Jaejin Cho(Johns Hopkins University), Piotr Zelasko(Johns Hopkins University), Jesus Villalba(Johns Hopkins University), Shinji Watanabe(Johns Hopkins University) and Najim Dehak(Johns Hopkins University)
Abstract:
Zero-shot multi-speaker Text-to-Speech (TTS) generates target
speaker voices given an input text and the corresponding
speaker embedding. In this work, we investigate the effectiveness
of the Text-to-Speech (TTS) reconstruction objective to
improve representation learning for speaker verification. We
jointly trained end-to-end Tacotron 2 TTS and speaker embedding
networks in a self-supervised fashion. We hypothesize
that the embeddings will contain minimal phonetic information
since the TTS decoder will obtain that information from
the textual input. TTS reconstruction can also be combined
with speaker classification to further enhance these embeddings.

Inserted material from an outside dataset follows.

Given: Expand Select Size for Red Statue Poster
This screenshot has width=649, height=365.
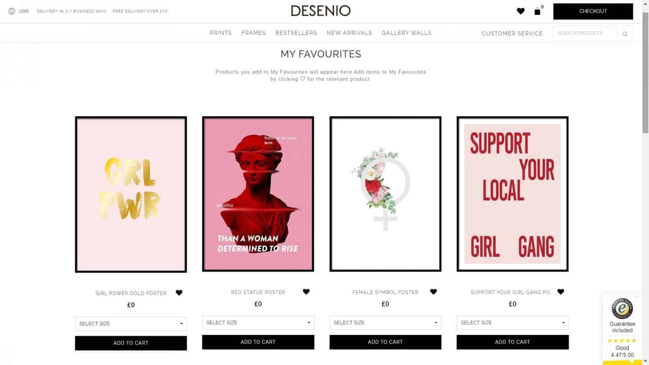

Once trained, the speaker encoder computes representations for
the speaker verification task, while the rest of the TTS blocks
are discarded. We investigated training TTS from either manual
or ASR-generated transcripts. The latter allows us to train embeddings
on datasets without manual transcripts. We compared
ASR transcripts and Kaldi phone alignments as TTS inputs, and
shows that the latter performed better due to their finer resolution.
Unsupervised TTS embeddings improved EER by 2.06%
absolute w.r.t. i-vectors for the LibriTTS dataset. TTS with
speaker classification loss improved EER by 0.28% and 2.88%
absolutely from a state-of-the-art method using only speaker
loss in LibriTTS and Voxceleb1 respectively.